> [TEXT SECTION]:
• • •

We offer products for both types of training - self-paced and instructor-lead.  Our CD-rom Courses and Self-study Manuals are designed for self-paced training while our Instructor's Curriculums are designed to help instructors teach live CNC classes.  We often receive questions from instructors regarding which method is best - or at least - which method we recommend based upon their particular situation.  In this short article, we provide some of our thoughts.  We'll describe how our materials are currently being used to make certain points.

Self-paced training

As the name implies, students complete this kind of training at a pace that suits their allotted time, schedule, and aptitude. What the name doesn't imply is that with self-paced training, the student is often left completely on their own to learn. In many cases, they will view videos, read, and do exercises and assignments without the help of an instructor. A facilitator (most commonly an
instructor) should be available to direct them and answer questions, but for the most part, the student learn on their own.

The main benefit to the student is that it allows them to study at times when it best suits them. They learn on their schedules, not a school's schedule. This, lets people fit their education into their busy lives. Frankly speaking, there aren't many more benefits to self-paced training that I can think of.

Students with good motivation and aptitude for the subject matter do well with self-paced training, and won't need much help as they go through the material. Unfortunately, people with lesser motivation and aptitude levels may struggle with self-paced training materials. Most materials - like books and videos, can only present the subject matter in one manner. It cannot "roll with the punches" when students have special needs.

Self-paced (also called "open in / open out") training has allowed schools to offer training in a subject matter even with a small number of students. And it has allowed schools to meet the needs of students that have limited time to spend at the school. Frankly speaking, some programs probably wouldn't exist if they couldn't be offered as self-paced training programs.

• • •

> [DIRECTIVES]:
1. Copy the passage of the CNC training article that starts at the words "The main benefit" and stops after "can think of.".
2. Continue the CNC training article with new text that follows on from its last sentence.

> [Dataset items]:
• • •

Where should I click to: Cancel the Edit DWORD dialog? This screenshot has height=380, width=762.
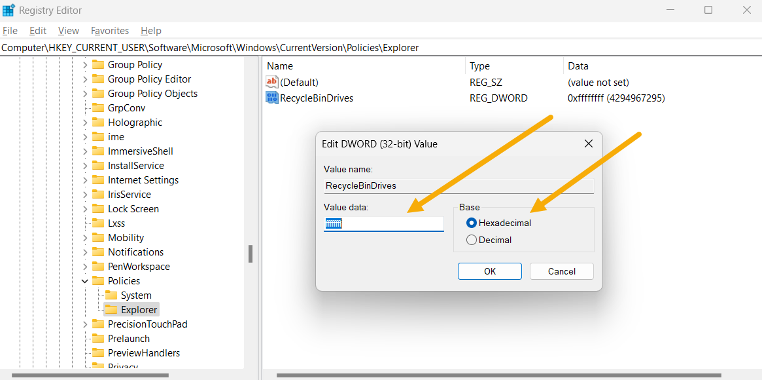[561, 271]
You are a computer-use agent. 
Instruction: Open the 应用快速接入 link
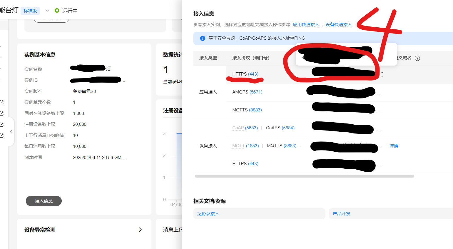click(x=306, y=24)
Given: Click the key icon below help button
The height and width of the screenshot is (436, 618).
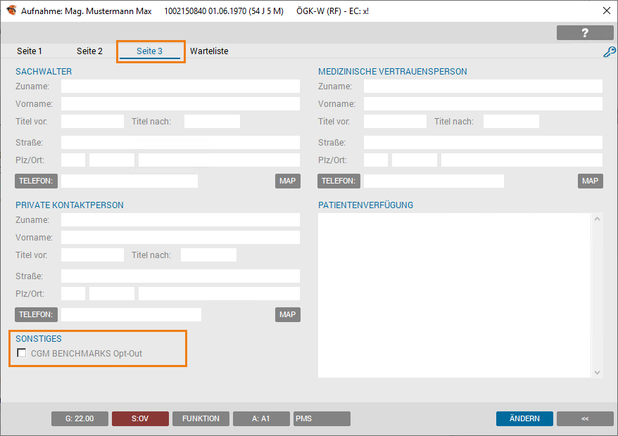Looking at the screenshot, I should (x=610, y=51).
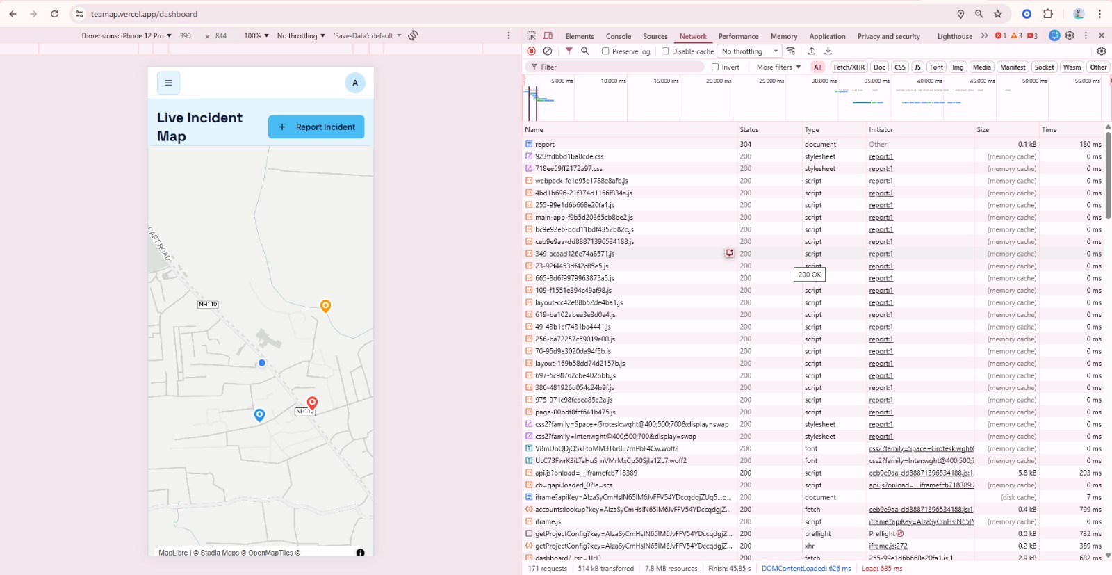Image resolution: width=1112 pixels, height=575 pixels.
Task: Open DevTools settings gear
Action: click(x=1070, y=35)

• • •

> [ANSWERS FOR THIS EXERCISE]:
1.
The main benefit to the student is that it allows them to study at times when it best suits them. They learn on their schedules, not a school's schedule. This, lets people fit their education into their busy lives. Frankly speaking, there aren't many more benefits to self-paced training that I can think of.

2.
Self-paced training can be time consuming for the facilitator when many students are participating in the same course at the same time - and especially when they're having problems. The instructor may have to explain the same concepts over and over - in a one-on-one manner with students. This may not be the best use of an instructor's time.

Instructor-lead training

In this training environment, much of - if not all of - the material is presented by an instructor in a classroom setting. Students are commonly asked to do reading assignments and other exercises as homework, but the majority of learning occurs in the classroom.

The main benefit to this kind of training is that the student has the ability to question the instructor at the moment they don't understand an important point. They also hear other student questions, ensuring that they understand the concepts being presented. Based upon students' questions, the instructor gets immediate feedback - and can elaborate when students are having problems.

Our suggestions

Ideally, you should be able to offer both training options and apply whichever is best to each situation. For example, one instructor I know of - a technical/vocational high school teacher that also provides adult education classes - told me that he doesn't want the high school students to use the self-paced training materials. Through experience, he has learned that high school students just don't have the motivation to do well with self-paced training - at least not in his school. So he presents live classes with lectures to get the subject matter through to his high school students.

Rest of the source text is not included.